Andrea and Nancy came into coaching with me to spice up their relationship.  They described the first 6 months of their relationship as super hot and then both reported that things had become stale. Andrea admitted that she went along with what Nancy wanted to do from the beginning because things were so hot that she was willing to do whatever Nancy wanted. A year down the line and Andrea was flirting with other women online and was worried about the temptation. Nancy was spending more and more time at work and felt the relationship was taking an inevitable course towards separation.

In order to turn up the heat, both agreed that any routine sex was off the table for the next month. They agreed to explore sexual and sensual possibilities two to three times a week. They scheduled conversations and dates in their diaries.  They agreed that no possible activity was off limits and that they would not judge each other.  To prepare for the first conversation, they both made a list of sexual activities they were interested in trying. They also highlighted things they had already done and enjoyed. I encouraged them to bring erotic material to the conversations. Andrea started first and brought an erotic short story with her called ‘Telepaths Don’t Need Safewords’ by Celia Tan. It is an erotic science fiction story with themes of dominance and submission. Andrea suggested that she read the story to Nancy and then they talk about what they liked and didn’t like.  They came to the next session all fired up. Nancy said that she found the story extremely exciting and Andrea was relieved. They agreed to try out a couple of things based on the story and found it almost impossible to stick to the no full sex rule. By the time the month was over, Nancy and Andrea had a bunch of new sexual interests and were having regular conversations about sex and intimacy. Their relationship was stronger than it had ever been and they were behaving like newlyweds again.

----------------------------------------

**Task directions:**
Proceed with the coaching account about Andrea and Nancy, starting right after its last sentence. The material after this point has no connection to the coaching account about Andrea and Nancy.

**Data:**
----------------------------------------

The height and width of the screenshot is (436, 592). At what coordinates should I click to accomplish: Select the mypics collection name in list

----------------------------------------

**Task response:**
Regular conversations about your relationship and your intimate life are essential to keeping your relationship alive and well and exciting in the long term. Boredom is toxic to a relationship but it need not ever be an issue as long as you keep talking about your sexual life and are willing to explore.  Your mind is where arousal starts. Conversation ignites your passion through your mind. 

If you find talking difficult, start by writing to each other. Sometimes I suggest couples use erotica (films, images, books, short stories) to illustrate their desires.  It gives you the opportunity to see how your partner might respond without disclosing all of your desires. It lowers the risk of rejection. 

Darrell and Grant started their relationship as a casual one. They met at a club and had sex that first night. For the next 6 months, they had lots of sex and lots of fun. After 6 months they began to go out on proper dates, discovering they had a lot more in common than good sex. They were completely surprised after a year when they began to find their sex life dwindling.  They both still had strong sex drives but they found themselves finding excuses to avoid sex. They came to see me after Grant had a quick sexual encounter with another guy.  Darrell had already worked through the feelings of betrayal and recommitted to each other.  They came specifically to work on their sex life so it would not happen again. 

We started by exploring their ultimate turn-ons.  Both of them mentioned anonymous sex. By definition, one cannot have anonymous sex with one’s lover. We started looking at what parts of anonymous sex were so exciting.  Both stated the aspect of surprise was the most exciting.  After some thought, they decided to try some anonymous sex with each other by inviting a third person to join them. This brought the excitement back into their relationship.  They told me that they had a great time with the three some but also replayed it when they had sex alone. This experience gave them the confidence to experiment with more new activities.  Some were a great success and others didn’t work for both of them. They agreed that they needed things to work for both of them in order for them to pursue the activity. 

Some couples find they don’t agree on turn ons.  When this is the case, communication is essential to find solutions that make both people happy.  If solutions cannot be found, communication is even more important when deciding to separate so that an amicable separation can be achieved. 

Usually, talking about sex leads to hotter sex and more sex.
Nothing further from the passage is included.